VBO via PBO

Hi everyone,

I am trying to use VBO for render a set of points. I need to update every render the position of the points. I compute the new coords in the GPU. When it finishes I have a texture with the new points. To render them, I use a VBO. I fill the VBO using PBO strategy.

My problem is that the VBO update + draw is very slow (or I think so). My dataset has 1024x1024 points with XYZW coords of 32bits float. I define the VBO as:
glBufferData(GL_PIXEL_PACK_BUFFER_EXT,size()4sizeof(float), NULL, GL_DYNAMIC_DRAW);

When I draw the points I use the procedure:
glEnableClientState( GL_VERTEX_ARRAY );
glBindBuffer( GL_ARRAY_BUFFER, vbo );
glVertexPointer( 4, GL_FLOAT, 0, (char *) NULL );

glDrawArrays( GL_POINTS, 0, size());

When I draw the points without the update of coords the framerate isn’t very bad (60fps), but when I update the VBO values, the framerate is 1 fps. I read some whitepaper that specifies that the call glVertexPointer is very expensive and it needs to be called 1 time per VBO. But it is called every render :confused:

Someone knows why the update of the VBO is so slow?¿ The new points are inside the GPU in a texture…so I supose the transfer to the VBO could not be so slow.

Any idea?¿

Thanks!

How do you update the vbo? It is possible that the driver copies the data without assistence of the gpu.

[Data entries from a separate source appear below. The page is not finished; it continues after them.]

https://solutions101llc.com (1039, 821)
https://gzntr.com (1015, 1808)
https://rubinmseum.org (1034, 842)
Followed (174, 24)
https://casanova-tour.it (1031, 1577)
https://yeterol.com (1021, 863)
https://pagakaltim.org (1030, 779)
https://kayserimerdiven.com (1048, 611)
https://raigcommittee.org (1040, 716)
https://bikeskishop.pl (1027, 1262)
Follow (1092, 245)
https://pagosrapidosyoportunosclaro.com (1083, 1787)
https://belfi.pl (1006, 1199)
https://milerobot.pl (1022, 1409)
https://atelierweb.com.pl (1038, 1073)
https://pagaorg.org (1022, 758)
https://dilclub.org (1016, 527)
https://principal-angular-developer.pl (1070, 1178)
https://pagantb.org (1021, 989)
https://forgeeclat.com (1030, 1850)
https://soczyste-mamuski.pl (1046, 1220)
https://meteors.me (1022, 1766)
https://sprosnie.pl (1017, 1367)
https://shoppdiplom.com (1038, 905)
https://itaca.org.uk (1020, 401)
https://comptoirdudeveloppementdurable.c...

I update my vbo with this:

glBindBuffer(GL_PIXEL_PACK_BUFFER_EXT, vbo);

// read the vertex data back from framebuffer
glReadBuffer(GL_COLOR_ATTACHMENT0_EXT);
glReadPixels(0, 0, m_width, m_height,
GL_RGBA, GL_FLOAT, data);

glBindBuffer(GL_PIXEL_PACK_BUFFER_EXT, 0);

I have the new data in a FBO. How can I know if the texture is not suported and the work is done by the driver?


I have the new data in a FBO. How can I know if the texture is not suported and the work is done by the driver?

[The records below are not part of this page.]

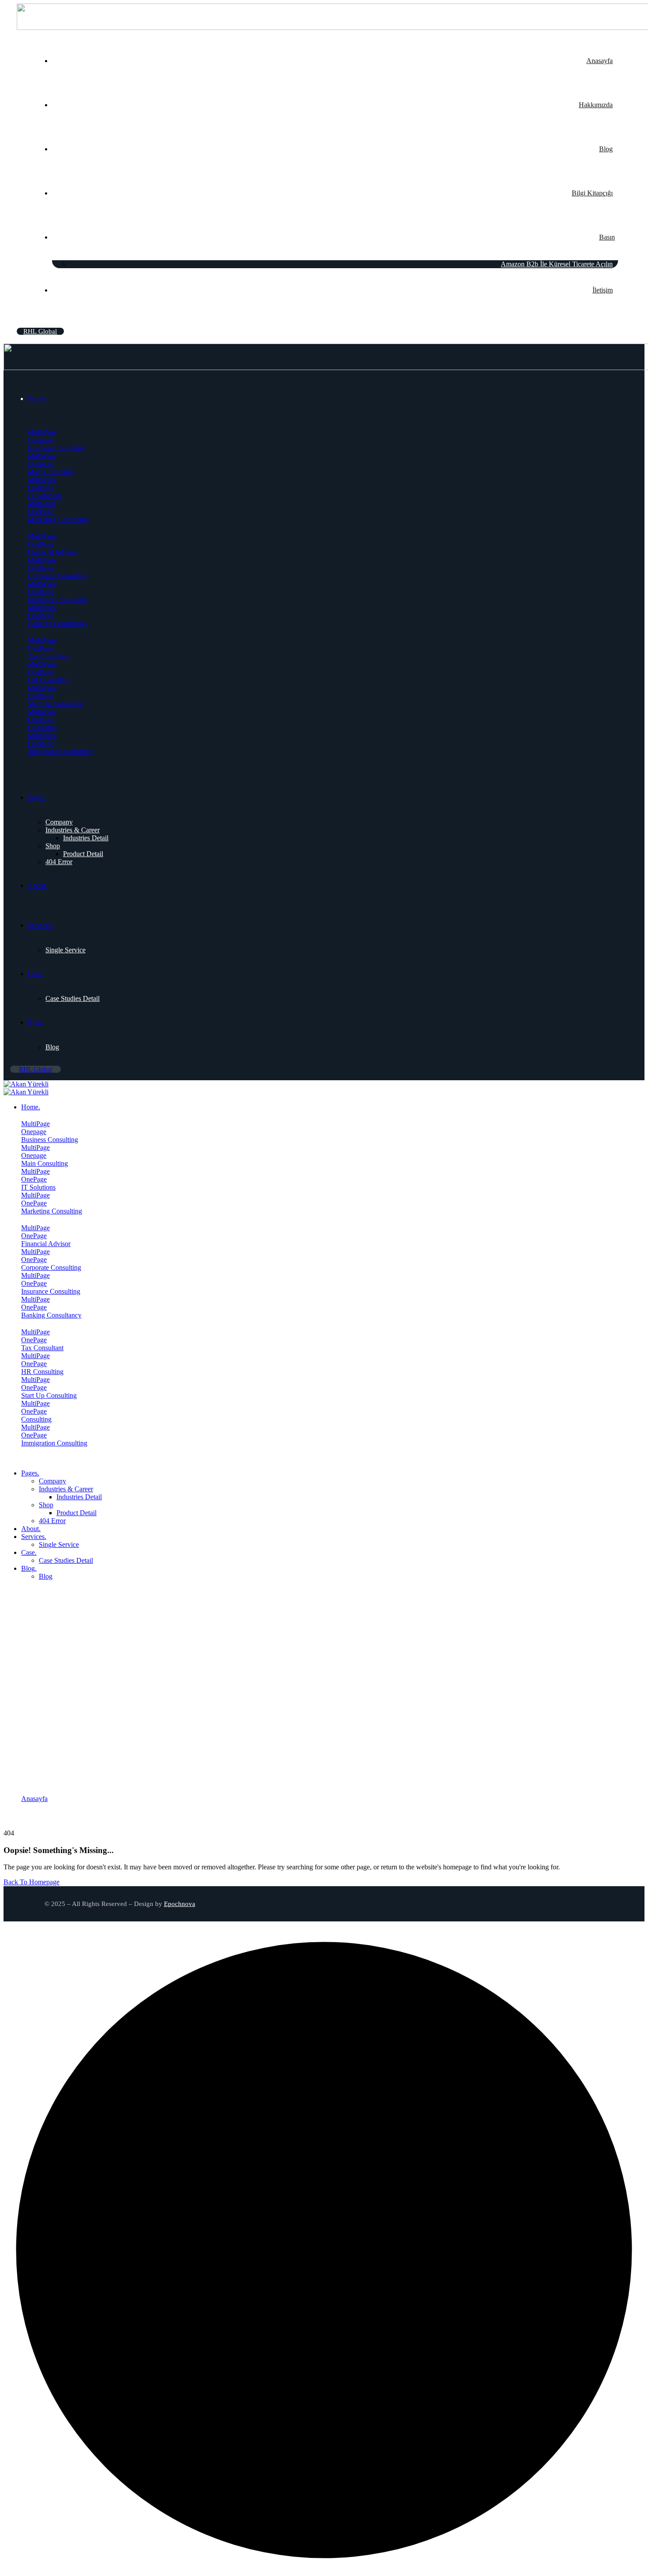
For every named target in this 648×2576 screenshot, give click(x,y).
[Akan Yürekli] (26, 1084)
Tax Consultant (49, 656)
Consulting (43, 727)
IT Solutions (45, 495)
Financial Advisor (52, 552)
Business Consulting (56, 448)
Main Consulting (51, 472)
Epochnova (179, 1903)
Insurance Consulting (57, 599)
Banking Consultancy (58, 623)
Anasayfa (34, 1798)
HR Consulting (49, 680)
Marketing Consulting (58, 519)
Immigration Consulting (61, 751)
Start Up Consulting (55, 704)
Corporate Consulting (58, 576)
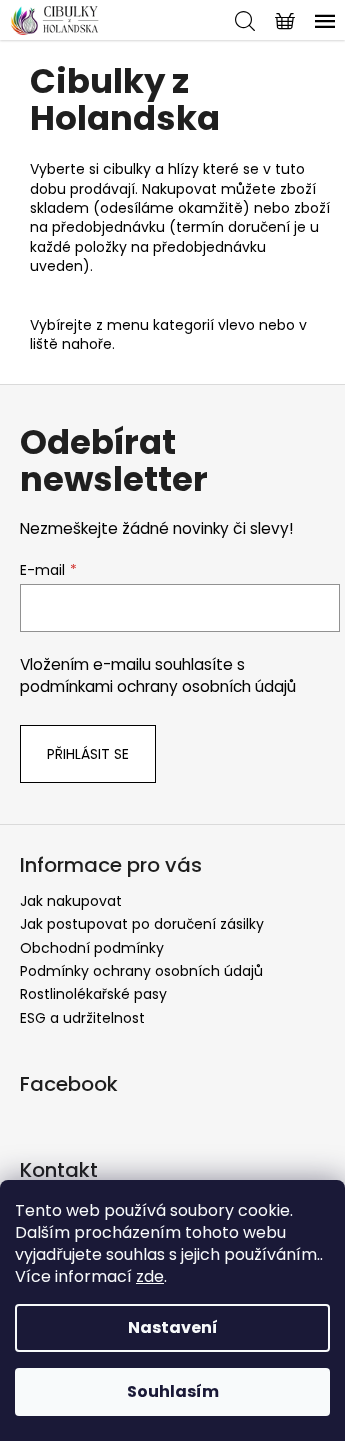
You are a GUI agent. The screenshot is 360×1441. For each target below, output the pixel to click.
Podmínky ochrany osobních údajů (141, 971)
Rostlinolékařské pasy (93, 994)
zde (150, 1276)
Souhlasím (173, 1391)
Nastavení (173, 1327)
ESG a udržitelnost (82, 1018)
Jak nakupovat (71, 901)
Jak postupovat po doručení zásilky (142, 924)
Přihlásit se (88, 754)
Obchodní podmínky (92, 948)
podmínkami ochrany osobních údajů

Unfortunatelly, there is no way, except for “hmm, this is too slow” to determine that.

I did not use the PBOs myself so my knowledge of possible issues related to it is limited and I can give you only some ideas to try:

The example in the PBO specification uses GL_BGRA format for the glReadPixels so you can try that.

It seems that you are using the FBO to render the data, try to use ordinary back buffer.

Are you using renderbuffers or bound textures for the FBO rendering? Try switch to the oposite.

Thanks Komat!

I will try this options. But I have some questions:

If I use back buffer the values will be clamp to 1.0? The values are coords, so I don’t want that the values are inside the range [0…1]

I use texture for my FBO, I know that this question is trivial, but I don’t know exactly the meaning of use renderbuffers in FBO? Which are the difference between texture and renderbuffer?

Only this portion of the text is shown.